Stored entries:
╭──
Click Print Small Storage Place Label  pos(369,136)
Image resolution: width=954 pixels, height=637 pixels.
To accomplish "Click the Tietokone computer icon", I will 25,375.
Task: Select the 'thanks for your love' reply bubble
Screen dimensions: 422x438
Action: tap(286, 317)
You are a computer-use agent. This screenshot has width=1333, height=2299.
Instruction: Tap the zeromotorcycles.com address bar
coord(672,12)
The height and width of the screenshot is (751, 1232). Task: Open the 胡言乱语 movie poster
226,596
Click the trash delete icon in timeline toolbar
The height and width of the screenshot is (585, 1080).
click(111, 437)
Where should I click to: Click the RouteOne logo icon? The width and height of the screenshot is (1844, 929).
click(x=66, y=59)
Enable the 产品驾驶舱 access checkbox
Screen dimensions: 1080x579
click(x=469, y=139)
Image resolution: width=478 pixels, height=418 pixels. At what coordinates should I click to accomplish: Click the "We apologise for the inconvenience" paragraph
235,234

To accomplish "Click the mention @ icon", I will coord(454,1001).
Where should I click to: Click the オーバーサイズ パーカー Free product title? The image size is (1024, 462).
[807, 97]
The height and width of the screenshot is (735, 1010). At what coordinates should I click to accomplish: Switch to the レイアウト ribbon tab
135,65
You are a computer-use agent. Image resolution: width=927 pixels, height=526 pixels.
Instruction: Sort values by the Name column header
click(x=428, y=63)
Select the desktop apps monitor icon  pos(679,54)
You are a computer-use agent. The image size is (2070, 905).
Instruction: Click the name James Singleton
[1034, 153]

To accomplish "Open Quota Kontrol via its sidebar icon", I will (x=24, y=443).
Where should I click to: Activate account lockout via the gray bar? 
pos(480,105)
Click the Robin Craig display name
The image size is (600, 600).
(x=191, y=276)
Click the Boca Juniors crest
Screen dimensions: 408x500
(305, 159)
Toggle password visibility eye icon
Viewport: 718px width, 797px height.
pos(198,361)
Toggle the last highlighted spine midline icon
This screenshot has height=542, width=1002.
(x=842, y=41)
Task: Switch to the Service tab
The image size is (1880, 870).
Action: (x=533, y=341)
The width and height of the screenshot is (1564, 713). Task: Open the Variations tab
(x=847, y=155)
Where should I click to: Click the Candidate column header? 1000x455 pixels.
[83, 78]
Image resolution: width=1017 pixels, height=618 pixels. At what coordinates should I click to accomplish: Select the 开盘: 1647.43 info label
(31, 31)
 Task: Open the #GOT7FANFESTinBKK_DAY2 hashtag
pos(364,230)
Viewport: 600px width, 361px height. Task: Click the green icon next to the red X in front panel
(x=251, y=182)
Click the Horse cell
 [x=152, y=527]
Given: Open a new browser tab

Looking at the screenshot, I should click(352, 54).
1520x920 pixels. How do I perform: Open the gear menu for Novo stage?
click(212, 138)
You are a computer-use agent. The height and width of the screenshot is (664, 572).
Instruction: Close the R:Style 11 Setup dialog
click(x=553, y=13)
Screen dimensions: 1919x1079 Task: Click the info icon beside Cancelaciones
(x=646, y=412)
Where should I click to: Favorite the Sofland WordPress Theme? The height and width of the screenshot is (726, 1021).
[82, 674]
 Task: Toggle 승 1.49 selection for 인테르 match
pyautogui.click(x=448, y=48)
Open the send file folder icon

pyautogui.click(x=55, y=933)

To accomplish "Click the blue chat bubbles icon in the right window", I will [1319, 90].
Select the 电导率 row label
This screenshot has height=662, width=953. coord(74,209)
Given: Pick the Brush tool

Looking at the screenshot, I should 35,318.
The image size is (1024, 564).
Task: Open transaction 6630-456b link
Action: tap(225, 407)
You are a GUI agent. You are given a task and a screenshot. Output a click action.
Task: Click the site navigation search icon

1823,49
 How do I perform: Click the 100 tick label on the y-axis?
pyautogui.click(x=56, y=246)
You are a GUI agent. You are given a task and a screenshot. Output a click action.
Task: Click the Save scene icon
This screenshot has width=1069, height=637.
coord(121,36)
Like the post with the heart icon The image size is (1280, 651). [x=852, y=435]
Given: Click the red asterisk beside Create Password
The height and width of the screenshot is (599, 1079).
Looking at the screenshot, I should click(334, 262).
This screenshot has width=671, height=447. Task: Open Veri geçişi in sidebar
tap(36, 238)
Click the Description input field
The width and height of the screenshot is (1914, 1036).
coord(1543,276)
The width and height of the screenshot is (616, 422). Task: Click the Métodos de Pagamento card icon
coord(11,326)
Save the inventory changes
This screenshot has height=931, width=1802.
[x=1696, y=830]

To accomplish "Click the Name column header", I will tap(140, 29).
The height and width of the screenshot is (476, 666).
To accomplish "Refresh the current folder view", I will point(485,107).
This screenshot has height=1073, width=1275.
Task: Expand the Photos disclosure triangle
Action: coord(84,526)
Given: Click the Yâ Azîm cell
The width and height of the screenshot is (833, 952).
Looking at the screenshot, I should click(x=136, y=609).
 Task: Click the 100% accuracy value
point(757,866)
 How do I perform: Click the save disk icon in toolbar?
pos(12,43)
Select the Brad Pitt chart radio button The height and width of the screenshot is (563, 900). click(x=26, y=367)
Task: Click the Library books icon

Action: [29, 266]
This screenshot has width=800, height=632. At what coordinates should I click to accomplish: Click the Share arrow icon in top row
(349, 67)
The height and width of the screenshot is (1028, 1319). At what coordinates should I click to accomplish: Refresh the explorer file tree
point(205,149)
╰──
_TASK TO CARRY OUT_
Above are the records; copy all of them exactly.

_RESPONSE TO THIS TASK_
Click Print Small Storage Place Label  pos(369,136)
Image resolution: width=954 pixels, height=637 pixels.
To accomplish "Click the Tietokone computer icon", I will 25,375.
Task: Select the 'thanks for your love' reply bubble
Screen dimensions: 422x438
Action: tap(286, 317)
You are a computer-use agent. This screenshot has width=1333, height=2299.
Instruction: Tap the zeromotorcycles.com address bar
coord(672,12)
The height and width of the screenshot is (751, 1232). Task: Open the 胡言乱语 movie poster
226,596
Click the trash delete icon in timeline toolbar
The height and width of the screenshot is (585, 1080).
click(111, 437)
Where should I click to: Click the RouteOne logo icon? The width and height of the screenshot is (1844, 929).
click(x=66, y=59)
Enable the 产品驾驶舱 access checkbox
Screen dimensions: 1080x579
click(x=469, y=139)
Image resolution: width=478 pixels, height=418 pixels. At what coordinates should I click to accomplish: Click the "We apologise for the inconvenience" paragraph
235,234

To accomplish "Click the mention @ icon", I will coord(454,1001).
Where should I click to: Click the オーバーサイズ パーカー Free product title? The image size is (1024, 462).
[807, 97]
The height and width of the screenshot is (735, 1010). At what coordinates should I click to accomplish: Switch to the レイアウト ribbon tab
135,65
You are a computer-use agent. Image resolution: width=927 pixels, height=526 pixels.
Instruction: Sort values by the Name column header
click(x=428, y=63)
Select the desktop apps monitor icon  pos(679,54)
You are a computer-use agent. The image size is (2070, 905).
Instruction: Click the name James Singleton
[1034, 153]

To accomplish "Open Quota Kontrol via its sidebar icon", I will (x=24, y=443).
Where should I click to: Activate account lockout via the gray bar? 
pos(480,105)
Click the Robin Craig display name
The image size is (600, 600).
(x=191, y=276)
Click the Boca Juniors crest
Screen dimensions: 408x500
(305, 159)
Toggle password visibility eye icon
Viewport: 718px width, 797px height.
pos(198,361)
Toggle the last highlighted spine midline icon
This screenshot has height=542, width=1002.
(x=842, y=41)
Task: Switch to the Service tab
The image size is (1880, 870).
Action: (x=533, y=341)
The width and height of the screenshot is (1564, 713). Task: Open the Variations tab
(x=847, y=155)
Where should I click to: Click the Candidate column header? 1000x455 pixels.
[83, 78]
Image resolution: width=1017 pixels, height=618 pixels. At what coordinates should I click to accomplish: Select the 开盘: 1647.43 info label
(31, 31)
 Task: Open the #GOT7FANFESTinBKK_DAY2 hashtag
pos(364,230)
Viewport: 600px width, 361px height. Task: Click the green icon next to the red X in front panel
(x=251, y=182)
Click the Horse cell
 [x=152, y=527]
Given: Open a new browser tab

Looking at the screenshot, I should click(352, 54).
1520x920 pixels. How do I perform: Open the gear menu for Novo stage?
click(212, 138)
You are a computer-use agent. The height and width of the screenshot is (664, 572).
Instruction: Close the R:Style 11 Setup dialog
click(x=553, y=13)
Screen dimensions: 1919x1079 Task: Click the info icon beside Cancelaciones
(x=646, y=412)
Where should I click to: Favorite the Sofland WordPress Theme? The height and width of the screenshot is (726, 1021).
[82, 674]
 Task: Toggle 승 1.49 selection for 인테르 match
pyautogui.click(x=448, y=48)
Open the send file folder icon

pyautogui.click(x=55, y=933)

To accomplish "Click the blue chat bubbles icon in the right window", I will [1319, 90].
Select the 电导率 row label
This screenshot has height=662, width=953. coord(74,209)
Given: Pick the Brush tool

Looking at the screenshot, I should 35,318.
The image size is (1024, 564).
Task: Open transaction 6630-456b link
Action: tap(225, 407)
You are a GUI agent. You are given a task and a screenshot. Output a click action.
Task: Click the site navigation search icon

1823,49
 How do I perform: Click the 100 tick label on the y-axis?
pyautogui.click(x=56, y=246)
You are a GUI agent. You are given a task and a screenshot. Output a click action.
Task: Click the Save scene icon
This screenshot has width=1069, height=637.
coord(121,36)
Like the post with the heart icon The image size is (1280, 651). [x=852, y=435]
Given: Click the red asterisk beside Create Password
The height and width of the screenshot is (599, 1079).
Looking at the screenshot, I should click(334, 262).
This screenshot has width=671, height=447. Task: Open Veri geçişi in sidebar
tap(36, 238)
Click the Description input field
The width and height of the screenshot is (1914, 1036).
coord(1543,276)
The width and height of the screenshot is (616, 422). Task: Click the Métodos de Pagamento card icon
coord(11,326)
Save the inventory changes
This screenshot has height=931, width=1802.
[x=1696, y=830]

To accomplish "Click the Name column header", I will tap(140, 29).
The height and width of the screenshot is (476, 666).
To accomplish "Refresh the current folder view", I will point(485,107).
This screenshot has height=1073, width=1275.
Task: Expand the Photos disclosure triangle
Action: coord(84,526)
Given: Click the Yâ Azîm cell
The width and height of the screenshot is (833, 952).
Looking at the screenshot, I should click(x=136, y=609).
 Task: Click the 100% accuracy value
point(757,866)
 How do I perform: Click the save disk icon in toolbar?
pos(12,43)
Select the Brad Pitt chart radio button The height and width of the screenshot is (563, 900). click(x=26, y=367)
Task: Click the Library books icon

Action: [29, 266]
This screenshot has width=800, height=632. At what coordinates should I click to accomplish: Click the Share arrow icon in top row
(349, 67)
The height and width of the screenshot is (1028, 1319). At what coordinates should I click to accomplish: Refresh the explorer file tree
point(205,149)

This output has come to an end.